─── Teks yang Disediakan ───

Dalam sistem sosial Minangkabau, garis keturunan bukan mengalir dari ayah, melainkan dari ibu. Inilah fondasi dari sistem matrilineal yang menjadi nadi kebudayaan Minang, sebuah tatanan yang tidak hanya menentukan silsilah, tetapi juga menata ulang relasi kuasa dan tanggung jawab dalam keluarga besar. Dan selanjutnya, di tengah struktur ini, figur mamak yang oleh adat disebut ninik mamak menjadi poros keseimbangan antara kekerabatan, kepemimpinan, dan moralitas adat.

─── Materi ───

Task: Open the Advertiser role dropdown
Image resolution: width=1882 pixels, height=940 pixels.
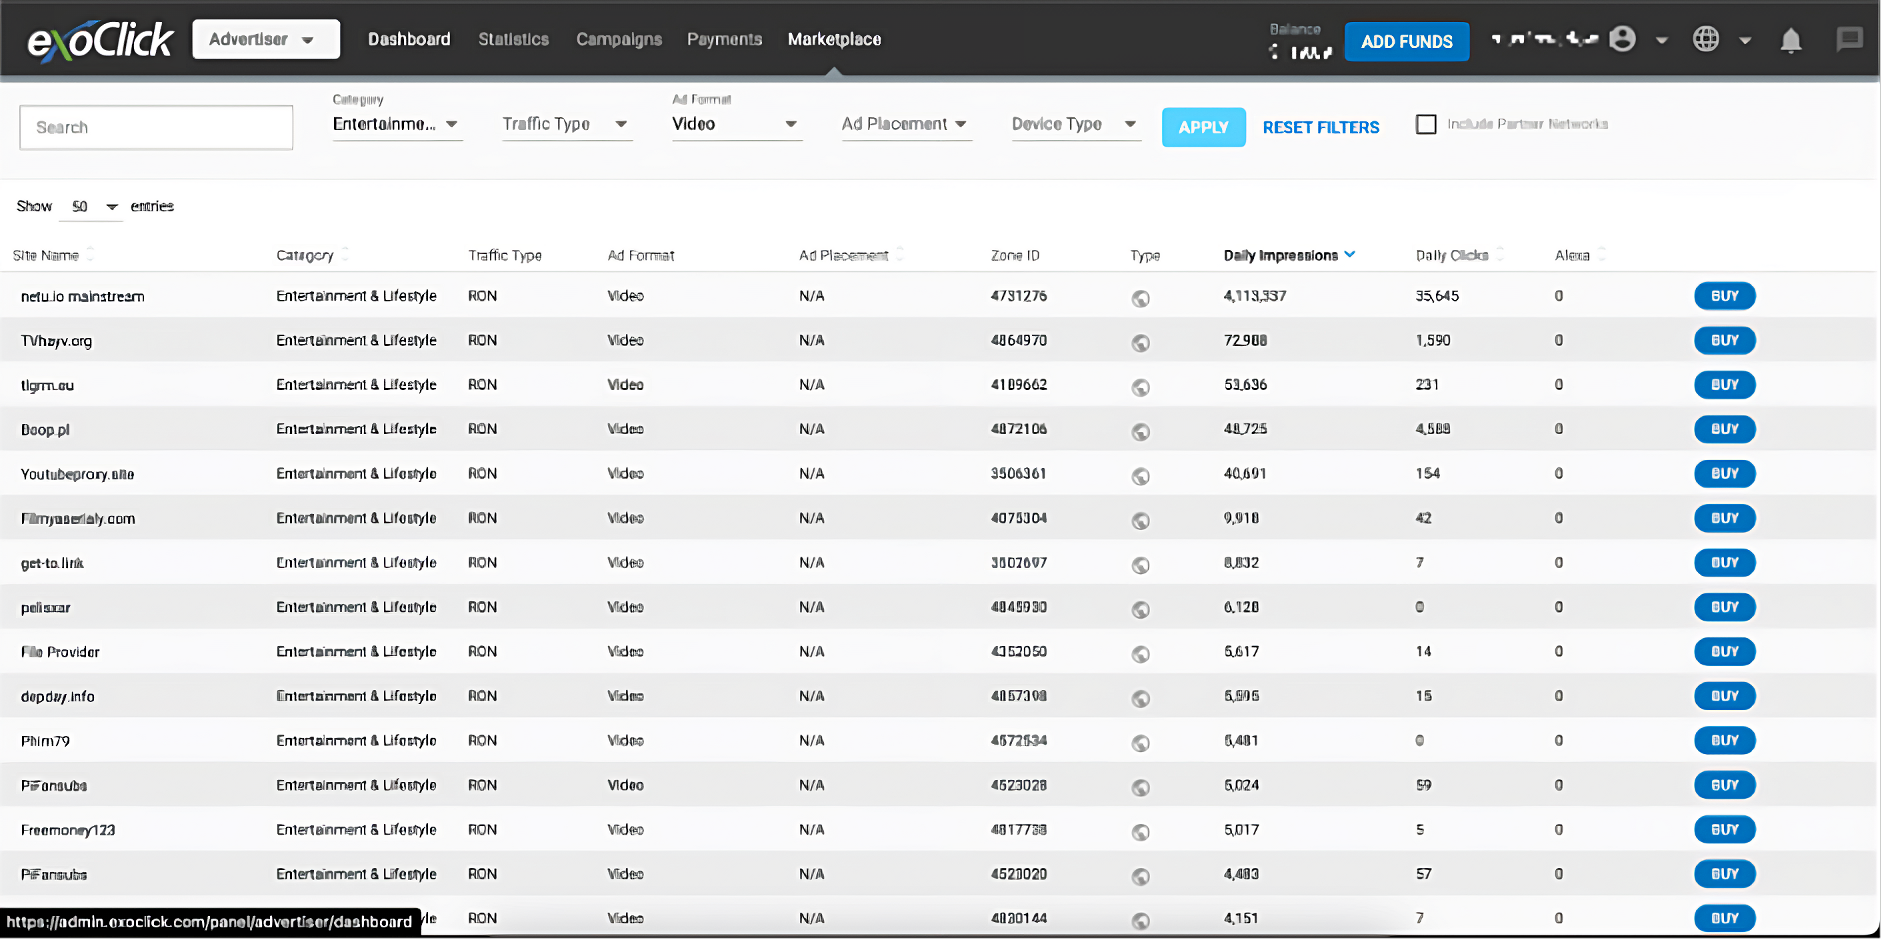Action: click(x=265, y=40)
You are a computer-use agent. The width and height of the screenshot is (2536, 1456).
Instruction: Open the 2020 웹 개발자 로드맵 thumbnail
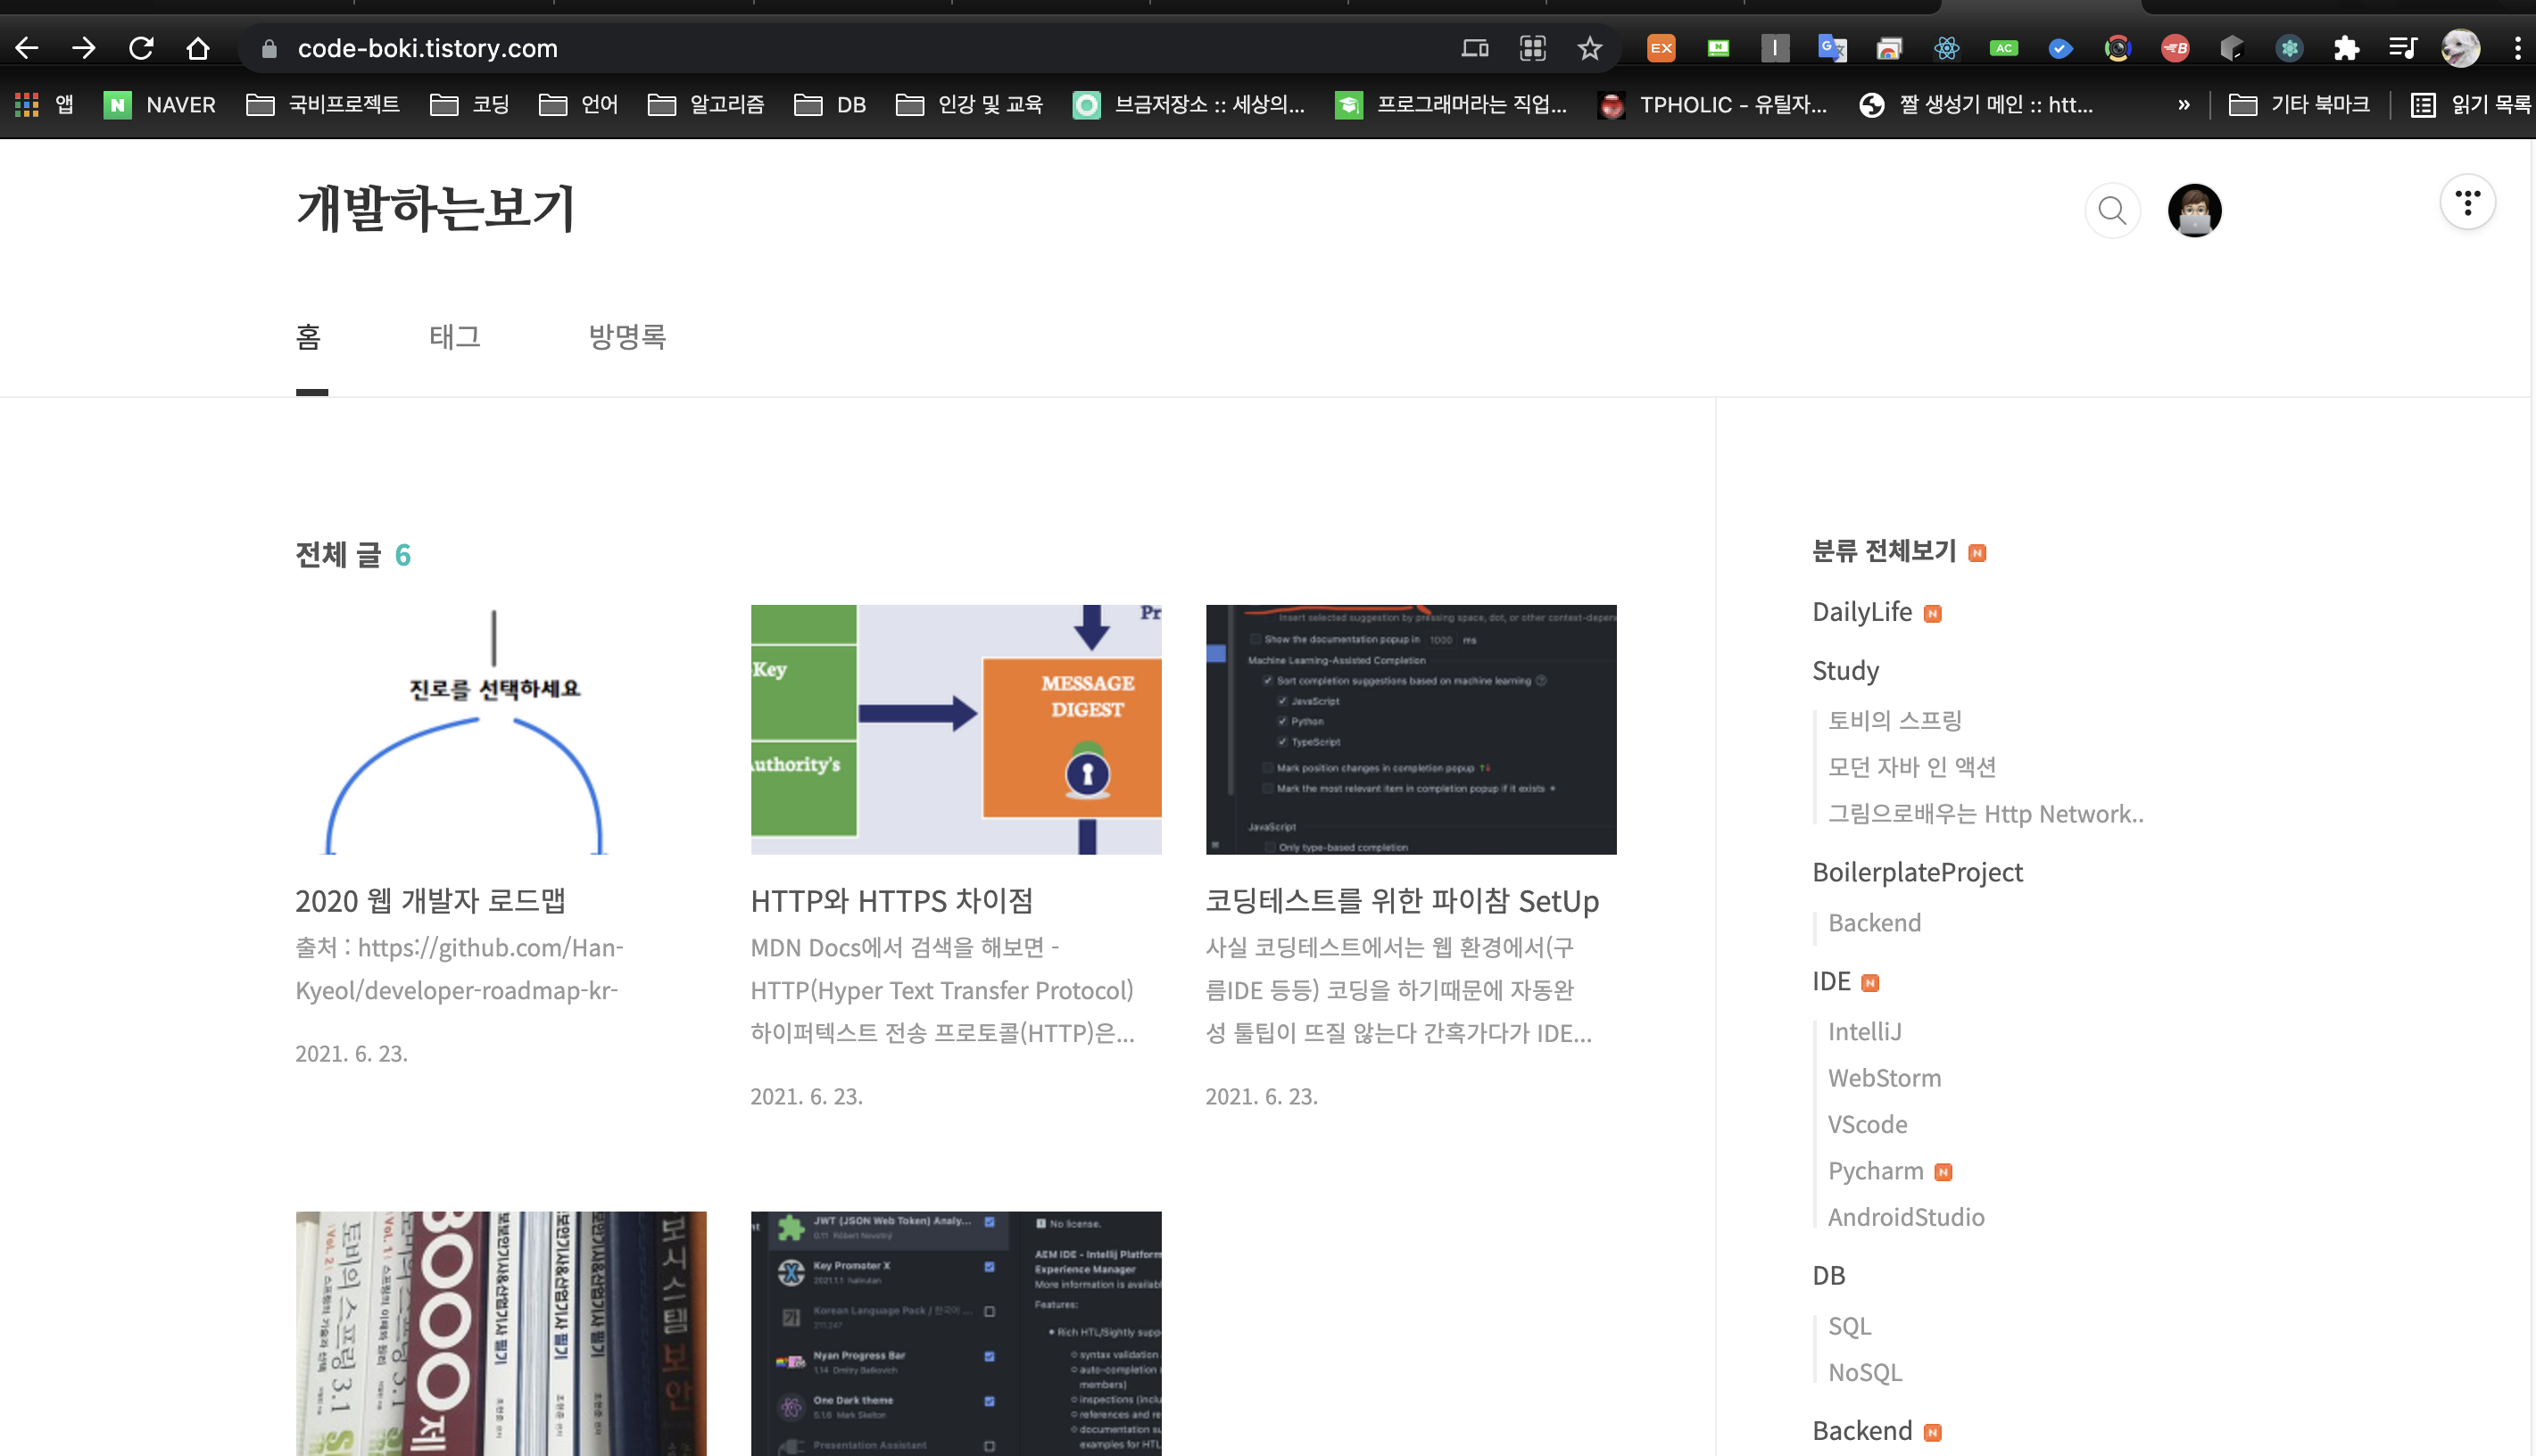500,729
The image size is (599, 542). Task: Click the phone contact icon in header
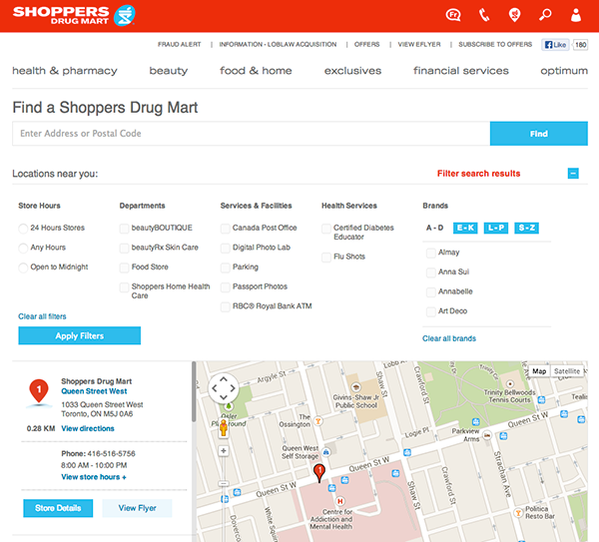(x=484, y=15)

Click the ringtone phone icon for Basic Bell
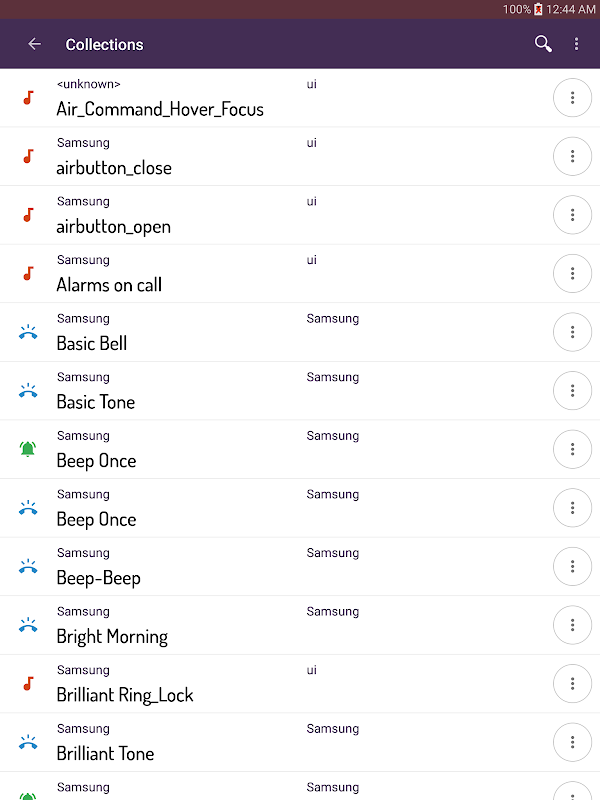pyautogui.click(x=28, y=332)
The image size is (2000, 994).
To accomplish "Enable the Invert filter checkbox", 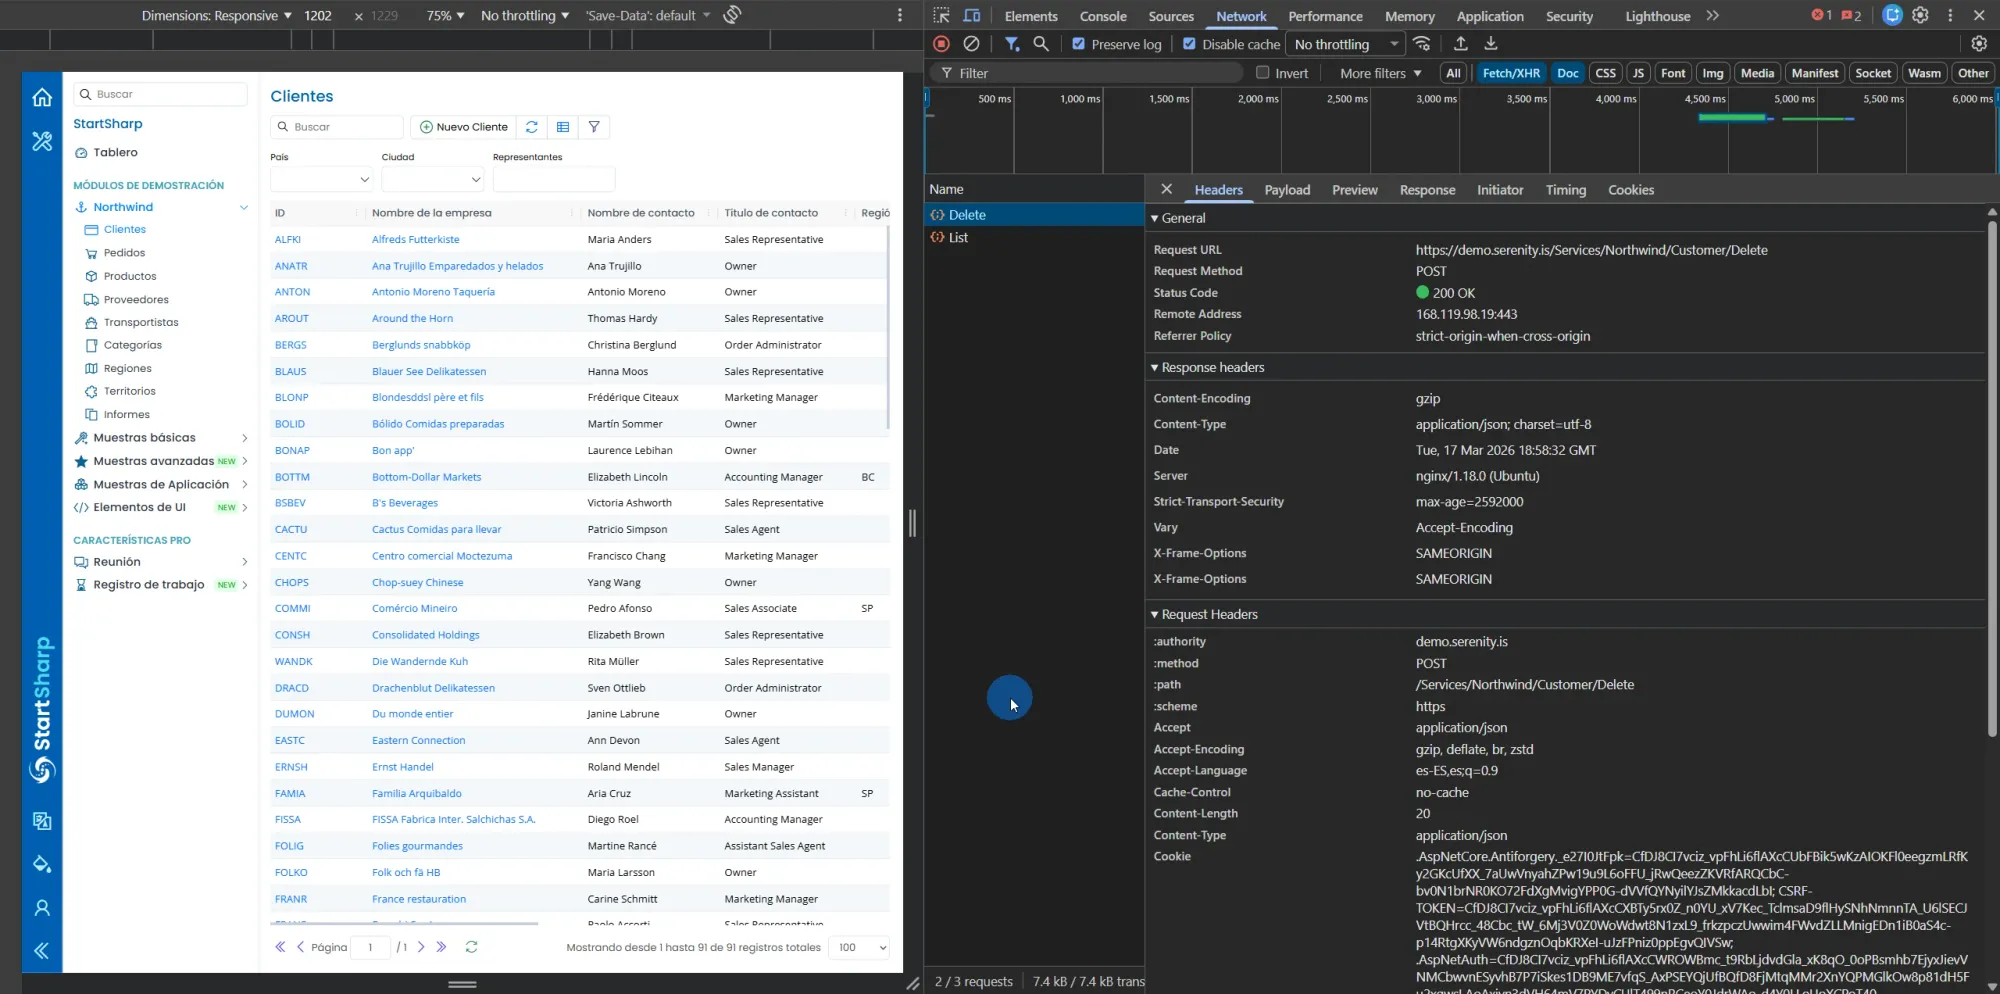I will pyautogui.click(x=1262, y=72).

───

Petunjuk Anda:
Salin seluruh teks tentang sistem matrilineal Minangkabau di atas tanpa mengubah satu kata pun.

Jawaban Latihan:
Dalam sistem sosial Minangkabau, garis keturunan bukan mengalir dari ayah, melainkan dari ibu. Inilah fondasi dari sistem matrilineal yang menjadi nadi kebudayaan Minang, sebuah tatanan yang tidak hanya menentukan silsilah, tetapi juga menata ulang relasi kuasa dan tanggung jawab dalam keluarga besar. Dan selanjutnya, di tengah struktur ini, figur mamak yang oleh adat disebut ninik mamak menjadi poros keseimbangan antara kekerabatan, kepemimpinan, dan moralitas adat.